Aufgaben:
1. Erkläre bitte in ein bis drei Sätzen, weshalb der zitierte Text es kurzsichtig nennt, Jungen in KITAs und Mädchen in Tech-Unternehmen zu vermitteln.
2. Ersetze im zitierten Text „Rollenklischees“ durch „Geschlechterklischees“ und gib den Abschnitt wieder, der mit den Worten „Es ist elementar, dass“ beginnt und mit „Rollenklischees aufweichen?“ endet.

Der Girls’ und Boys’ Day – in seiner jetzigen Form – ist ein Tropfen auf den heißen Stein.
Kristina Appel

Es ist elementar, dass Kinder und Jugendliche Einblick in verschiedene Berufe bekommen und sie sich mit Genderrollen, Berufsbildern und Stereotypen auseinandersetzen. Aber der Zukunftstag, wie der Girls’ und Boys’ Day auch genannt wird, schafft das nicht. Der Zukunftstag ist für Rollenklischees am Arbeitsmarkt, was der Equal Pay Day für die individuelle Lohngerechtigkeit ist. Ein reines Lippenbekenntnis ohne Lösungsansätze, ohne Hebel, ohne Nachhaltigkeit.

Schade, denn das BMSFSJ möchte mit den Aktionstagen Rollenklischees aufweichen, die Potenziale aller nutzen und so dem Fachkräftemangel entgegenwirken. Klingt doch klasse.

Rollenklischees aufweichen?

Laut offiziellen Zahlen des BMSFSJ entscheiden sich junge Frauen bei über 330 dualen Ausbildungen in Deutschland immer wieder für die gleichen 10 populärsten Berufe, unter den sich kein gewerblich-technischer befindet, schreibt das BMFSFJ. Junge Männer entscheiden sich ähnlich einseitig für dieselben 20 Berufe.

Das Ziel des Girls’ Days ist also, Mädchen für einen Tag in MINT-Berufe schnuppern zu lassen. Ziel des Boys’ Days ist es, junge Männer für Pflege- und Erziehungsberufe zu begeistern. Den meisten Eltern und Schulen gelingt das nicht – wie soll das logistisch auch möglich sein? Immerhin stellen auch Lehrkräfte einen der prekären Bereiche des Fachkräftemangels dar.

Schulen, die sich intensiv kümmern, gibt es wenige, solche, die das ursprüngliche Prinzip auch ernst nehmen, noch weniger. Dort werden Jungs etwa in KITAs vermittelt und Mädchen in Tech-Unternehmen. Vorbildlich, oder?

Nein, kurzsichtig. Denn wie wollen wir Kindern und uns abgewöhnen, in Stereotypen zu denken, wenn wir sie durch diese Schubladen eigentlich untermauern?

Auszüge der Zeilen:
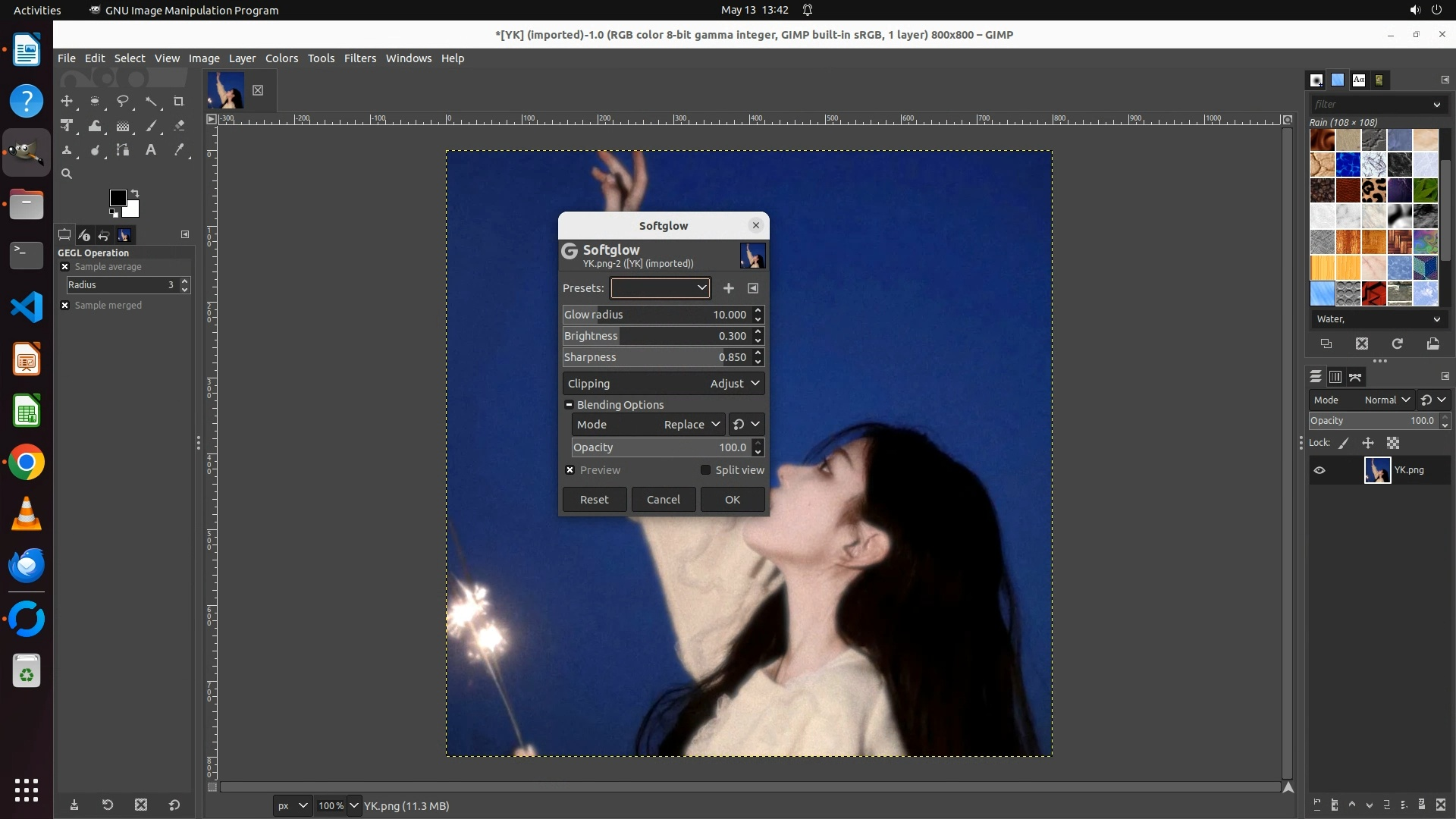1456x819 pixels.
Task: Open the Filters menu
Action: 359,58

--

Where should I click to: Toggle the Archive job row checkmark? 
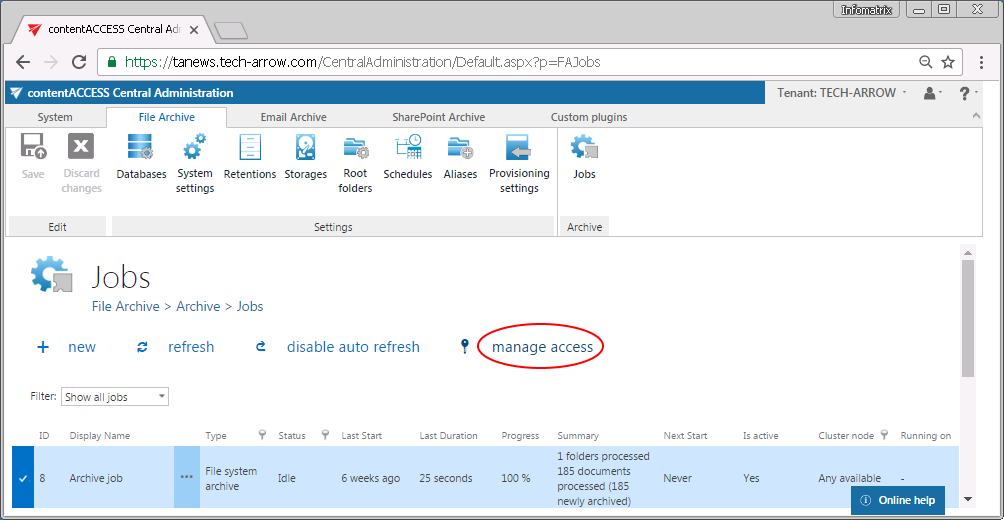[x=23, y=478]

* * *

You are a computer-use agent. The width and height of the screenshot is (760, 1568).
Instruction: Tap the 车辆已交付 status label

Lösungen:
1. Der zitierte Text nennt das kurzsichtig, weil man Kindern und sich selbst so das Denken in Stereotypen nicht abgewöhnen kann. Wer Jungen in KITAs und Mädchen in Tech-Unternehmen schickt, untermauert diese Schubladen eigentlich.

2.
Es ist elementar, dass Kinder und Jugendliche Einblick in verschiedene Berufe bekommen und sie sich mit Genderrollen, Berufsbildern und Stereotypen auseinandersetzen. Aber der Zukunftstag, wie der Girls’ und Boys’ Day auch genannt wird, schafft das nicht. Der Zukunftstag ist für Geschlechterklischees am Arbeitsmarkt, was der Equal Pay Day für die individuelle Lohngerechtigkeit ist. Ein reines Lippenbekenntnis ohne Lösungsansätze, ohne Hebel, ohne Nachhaltigkeit.

Schade, denn das BMSFSJ möchte mit den Aktionstagen Geschlechterklischees aufweichen, die Potenziale aller nutzen und so dem Fachkräftemangel entgegenwirken. Klingt doch klasse.

Geschlechterklischees aufweichen?